Différentes formes de mise en oeuvre

La formation et le Guide à l’usage des professionnel·le·s (Minore et al., 2016) encouragent les animatrices et animateurs à adapter les contenus au public et à l’institution.

L’évaluation menée par le projet pilote vaudois donne une idée des adaptations (Minore et al., 2016, pp. 32-34). Globalement, la structure et les contenus des modules sont très appréciés et le plus souvent suivis. Voici un petit panorama des modalités de mise en œuvre parmi les 9 institutions (11 groupes de jeunes) impliquées dans ce projet pilote. La formule initiale de 9 séances a été adoptée dans les deux foyers et une école spécialisée. Les deux centres d’animation socioculturelle ont regroupé des séances mais conservé les contenus et le rythme hebdomadaire afin de garder la mobilisation malgré la libre adhésion des jeunes. Les deux classes de l’école obligatoire ont légèrement réduit les contenus, mais conservé le rythme hebdomadaire. La structure de perfectionnement scolaire ne pouvait garantir une fréquence hebdomadaire et a concentré les séances sur une semaine. Un centre de prévention a réduit les contenus qui ont été expérimentés sur 2 jours. Les objectifs et l’impact ont donc été redimensionnés. Une école professionnelle a organisé une journée de sensibilisation basée sur deux séances.

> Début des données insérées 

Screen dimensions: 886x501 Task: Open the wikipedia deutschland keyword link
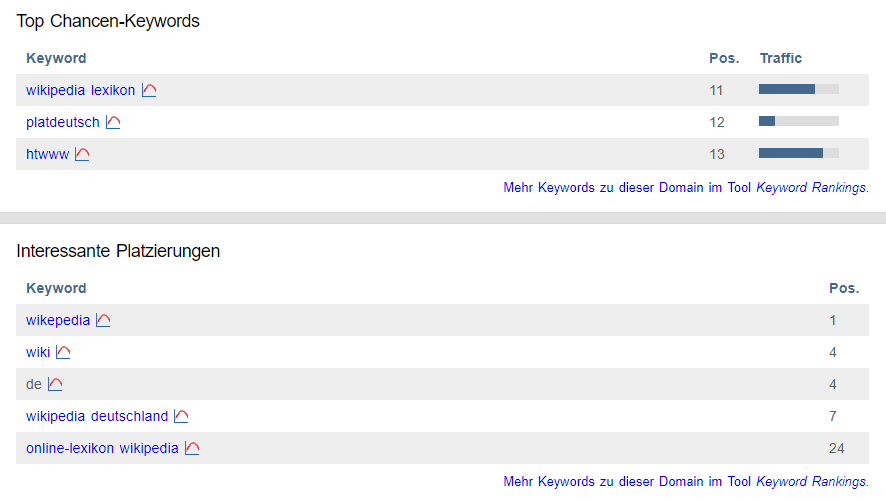[97, 416]
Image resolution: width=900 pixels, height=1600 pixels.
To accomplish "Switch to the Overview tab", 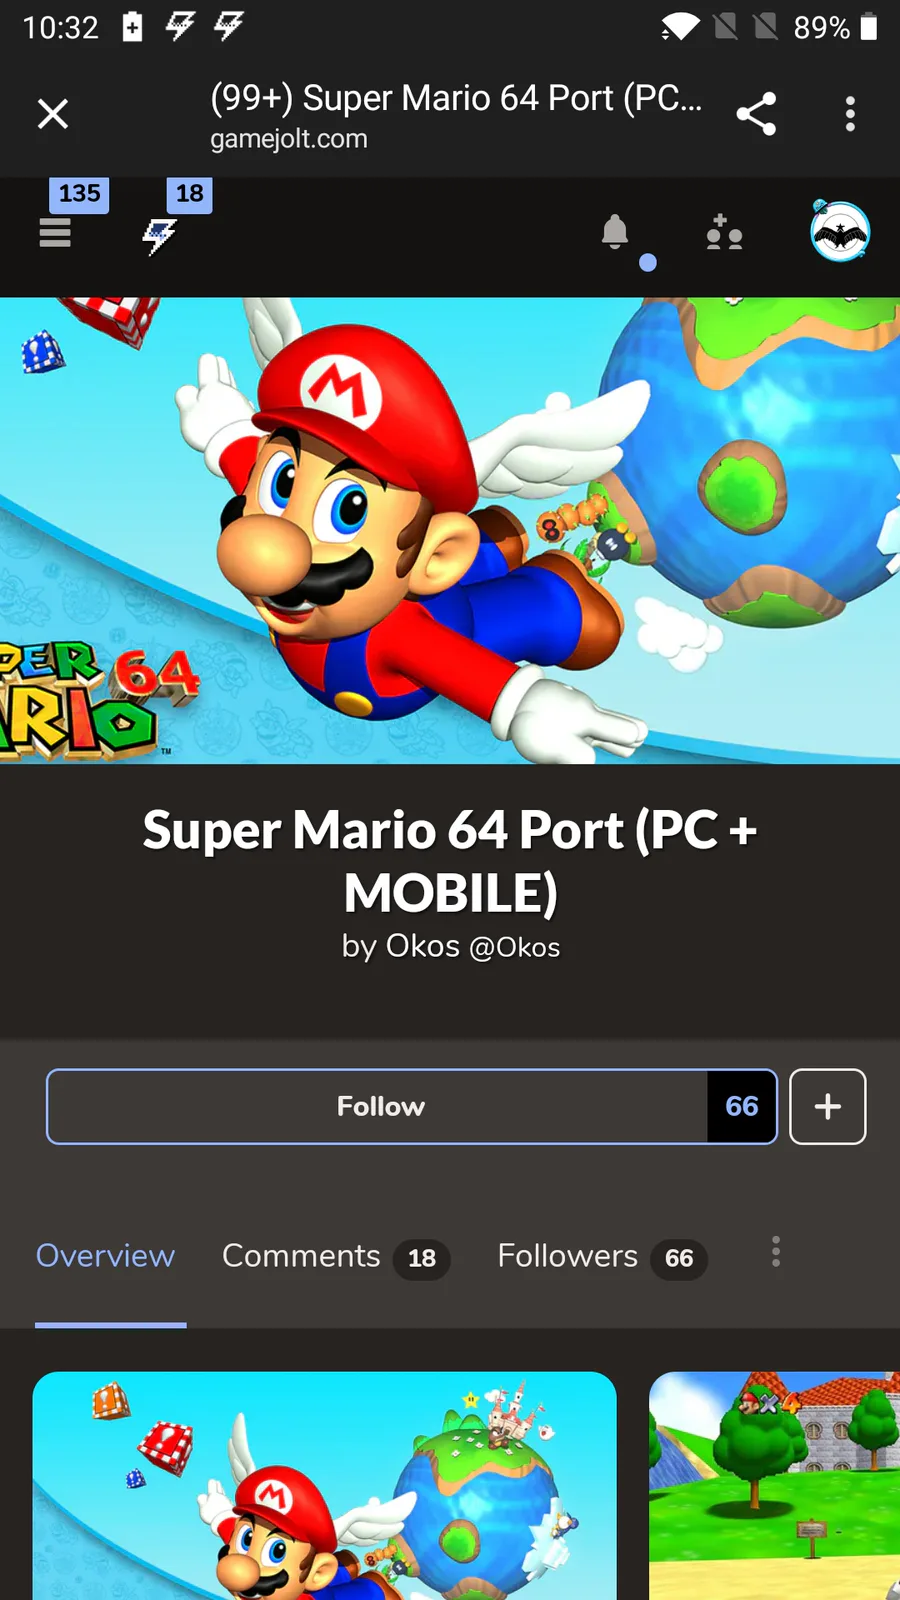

Il en ressort que le plus important est de faire des choix éclairés, motivés et pertinents ainsi que d'évaluer les adaptations afin de s'assurer qu'elles n'aient pas un effet négatif. Il convient donc de s’inspirer de l’évaluation du projet pilote vaudois (Minore et al., 2016) ainsi que du Guide à l’usage des professionnel·le·s (Minore et al., 2016, pp 28-31).